_GIVEN ENTRIES_
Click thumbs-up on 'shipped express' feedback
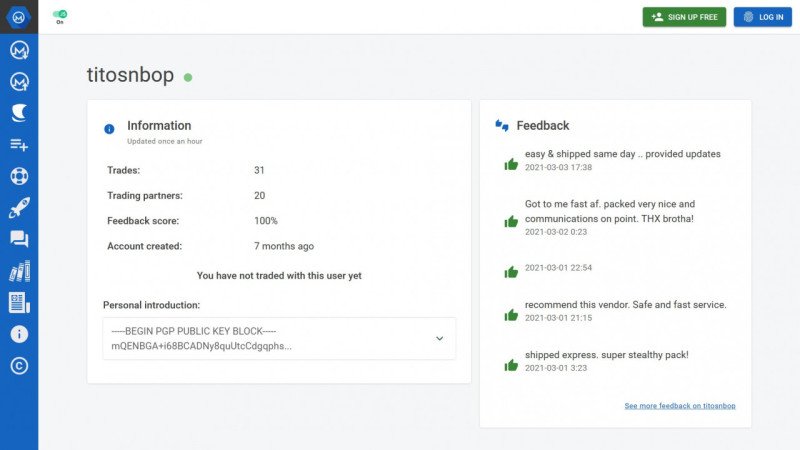Viewport: 800px width, 450px height. [x=511, y=365]
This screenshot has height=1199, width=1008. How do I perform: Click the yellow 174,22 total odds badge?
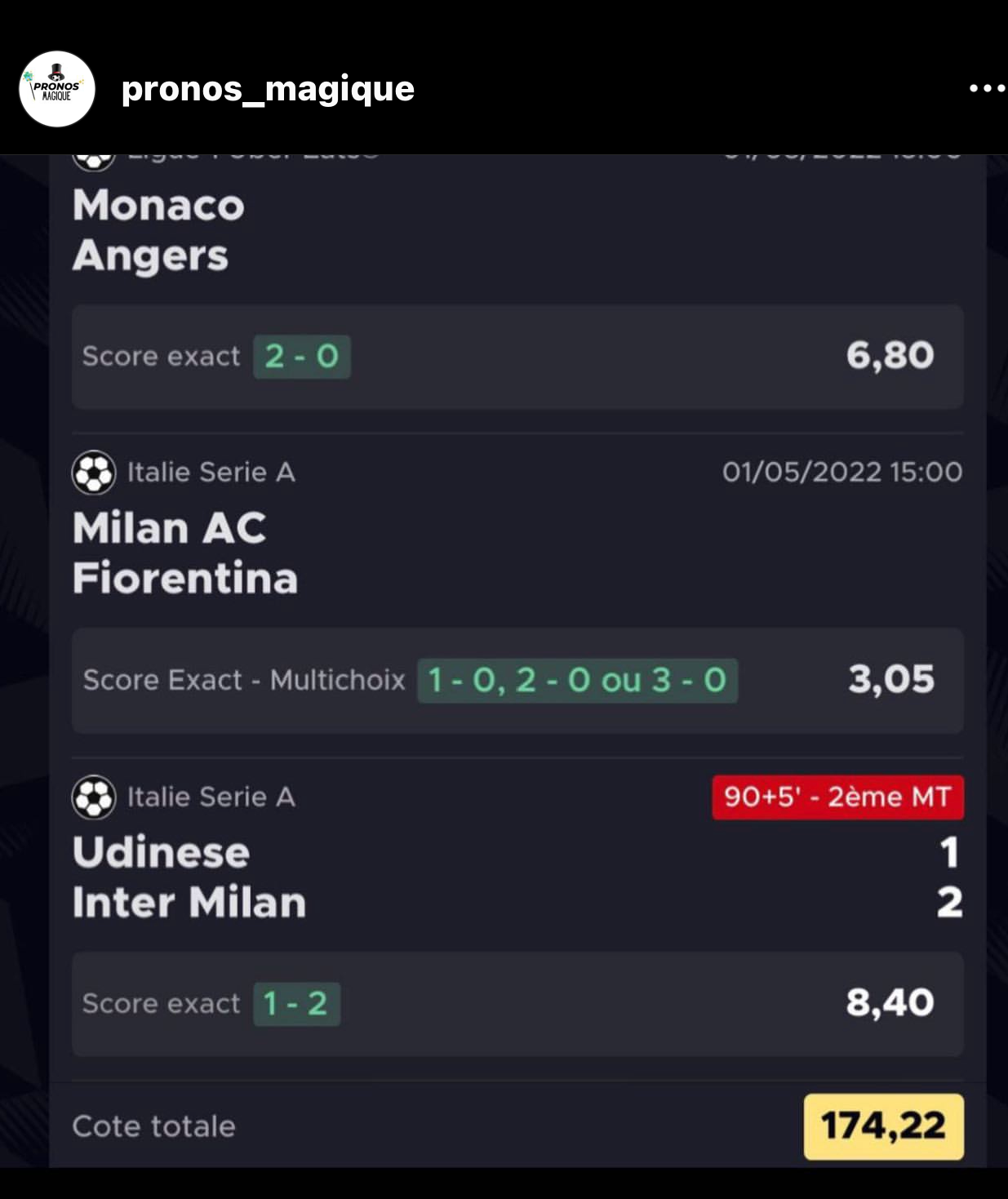[883, 1126]
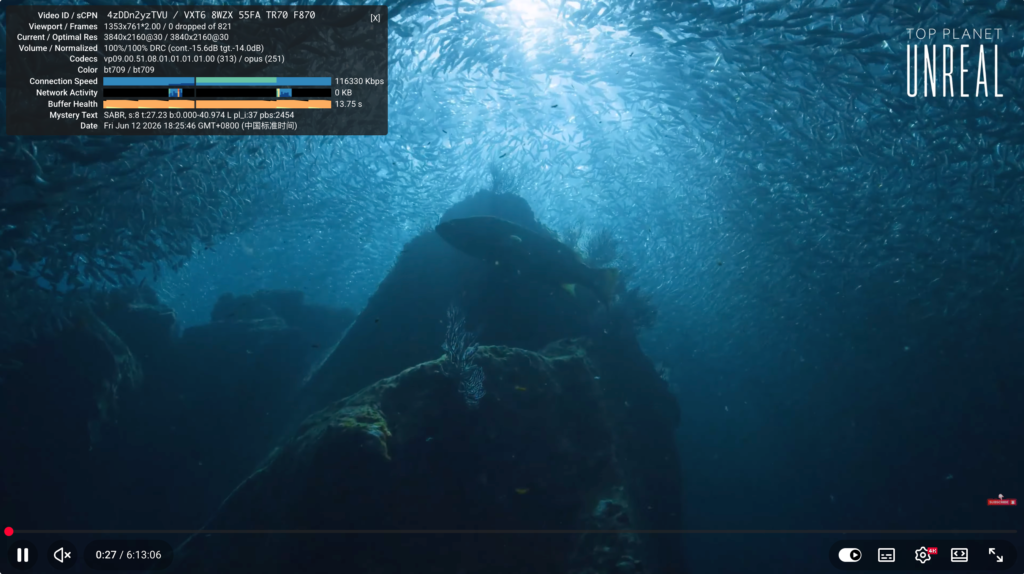Screen dimensions: 1024x574
Task: Unmute the video with the speaker icon
Action: [62, 554]
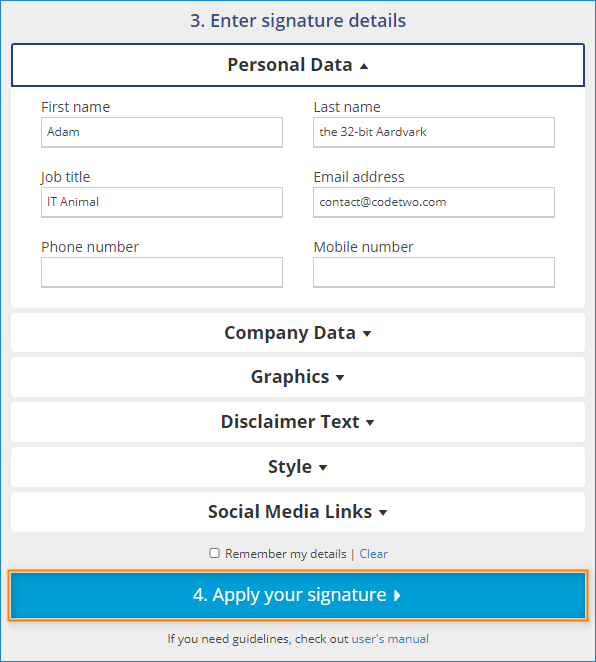596x662 pixels.
Task: Open the user's manual link
Action: tap(390, 639)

_WHAT IS NEEDED_
Leave the images out and transcribe the remaining data above word for word.

_WRITTEN REPLY_
Click thumbs-up on 'shipped express' feedback
Viewport: 800px width, 450px height. [x=511, y=365]
This screenshot has height=1199, width=1008. How do I perform: Click the yellow 174,22 total odds badge?
[883, 1126]
Screen dimensions: 1024x574
Task: Unmute the video with the speaker icon
Action: [62, 554]
596x662 pixels.
Task: Open the user's manual link
Action: tap(390, 639)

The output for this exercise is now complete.